The new Metro Rail Policy promises to open a big window for private investments across the country. Cabinet has made public-private partnership (PPP) component mandatory for availing central assistance for new metro projects.
"Private participation could be either for complete provision of metro rail or for some unbundled components like automatic fare collection, operation and maintenance of services" the policy noted.
The policy ensures that least cost mass transit mode is selected for public transport. It makes evaluation of all modes of mass transit like BRTS (Bus Rapid Transit System), Light Rail Transit, Tramway mandatory before going ahead with cost intensive metro projects. Jaipur Metro, which was the first metro in a Tier-2 city in the country, had witnessed a steep fall in its ridership in the last two years of its operation. It's not just the footfall that came down, the operational cost of the metro was way more than the revenue.
The new policy empowers states to make rules and regulations and set up permanent Fare Fixation Authority for timely revision of fares. It also provides for rigorous assessment of new metro proposals and proposes an independent third party assessment by agencies to be identified by the government.
The policy offers three options to states for availing central assistance. These include; PPP with central assistance under the Viability Gap Funding scheme of the Ministry of Finance, Grant by Government of India under which 10% of the project cost will be given as lump sum central assistance and 50:50 Equity sharing model between central and state governments.

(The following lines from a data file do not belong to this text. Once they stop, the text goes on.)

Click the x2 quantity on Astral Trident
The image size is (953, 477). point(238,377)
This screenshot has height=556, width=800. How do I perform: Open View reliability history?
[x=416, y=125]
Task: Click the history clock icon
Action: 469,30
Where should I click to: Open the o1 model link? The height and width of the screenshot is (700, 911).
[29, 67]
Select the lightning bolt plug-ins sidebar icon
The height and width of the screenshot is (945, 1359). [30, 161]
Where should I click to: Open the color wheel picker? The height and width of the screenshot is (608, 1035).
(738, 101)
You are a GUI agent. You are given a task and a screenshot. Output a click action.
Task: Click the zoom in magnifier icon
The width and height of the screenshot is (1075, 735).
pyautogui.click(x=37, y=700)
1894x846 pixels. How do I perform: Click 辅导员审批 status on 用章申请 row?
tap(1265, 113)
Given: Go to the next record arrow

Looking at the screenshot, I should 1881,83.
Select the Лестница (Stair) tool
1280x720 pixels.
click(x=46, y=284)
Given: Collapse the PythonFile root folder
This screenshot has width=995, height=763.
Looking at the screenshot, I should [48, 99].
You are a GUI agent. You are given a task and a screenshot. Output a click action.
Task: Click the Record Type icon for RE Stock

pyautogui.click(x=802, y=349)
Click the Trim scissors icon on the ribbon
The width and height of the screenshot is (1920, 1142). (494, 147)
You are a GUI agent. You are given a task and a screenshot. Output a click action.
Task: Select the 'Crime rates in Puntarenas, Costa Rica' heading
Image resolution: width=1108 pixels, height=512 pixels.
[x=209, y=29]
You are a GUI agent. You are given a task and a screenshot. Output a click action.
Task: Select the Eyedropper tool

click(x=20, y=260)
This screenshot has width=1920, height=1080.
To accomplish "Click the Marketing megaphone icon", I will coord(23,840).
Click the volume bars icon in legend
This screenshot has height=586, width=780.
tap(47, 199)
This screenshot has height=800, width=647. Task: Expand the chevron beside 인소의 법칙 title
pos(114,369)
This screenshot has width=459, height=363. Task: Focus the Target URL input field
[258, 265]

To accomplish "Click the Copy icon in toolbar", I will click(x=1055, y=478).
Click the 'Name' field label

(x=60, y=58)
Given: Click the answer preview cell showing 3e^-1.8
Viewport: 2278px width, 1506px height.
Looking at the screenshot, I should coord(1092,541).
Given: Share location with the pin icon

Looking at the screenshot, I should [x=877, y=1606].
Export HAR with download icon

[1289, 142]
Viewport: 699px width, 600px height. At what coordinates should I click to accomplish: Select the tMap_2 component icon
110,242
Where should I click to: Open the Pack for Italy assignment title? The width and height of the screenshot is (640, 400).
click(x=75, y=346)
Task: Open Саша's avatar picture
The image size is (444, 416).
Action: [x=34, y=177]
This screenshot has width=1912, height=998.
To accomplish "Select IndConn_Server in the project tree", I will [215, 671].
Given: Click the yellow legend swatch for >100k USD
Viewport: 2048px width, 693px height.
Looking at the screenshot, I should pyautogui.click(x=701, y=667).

Under all these options, private participation, however, is mandatory.
Under the policy, states need to adopt mechanisms like Value Capture Financing and issuance of corporate bonds to raise capital for financing metro projects.
To provide last mile connectivity for commuters, the new policy focuses on a catchment area of 5 kms. on either side of metro stations which requires states to commit in project reports to provide necessary last mile connectivity through feeder services, walking and cycling pathways.
Taking note of substantial social, economic and environmental gains of metro projects, the Policy stipulated a shift from the present 'Financial Internal Rate of Return of 8 per cent' to 'Economic Internal Rate of Return of 14 per cent' for approving metro projects, in line with global practices.
Currently, metro projects with a total length of 370 kms are operational in 8 cities such as Delhi (217 kms), Bengaluru (42.30 kms), Kolkata (27.39 kms), Chennai (27.36 kms), Kochi (13.30 kms), Mumbai (Metro Line 1-11.40 km, Mono Rail Phase 1-9.0 km), Jaipur-9.00 kms and Gurugram (Rapid Metro-1.60 km).
Metro Projects with a total length of 537 kms are in progress in 13 cities including the eight mentioned above. New cities acquiring metro services are; Hyderabad (71 kms), Nagpur (38 kms), Ahmedabad (36 kms), Pune (31.25 kms) and Lucknow (23 kms).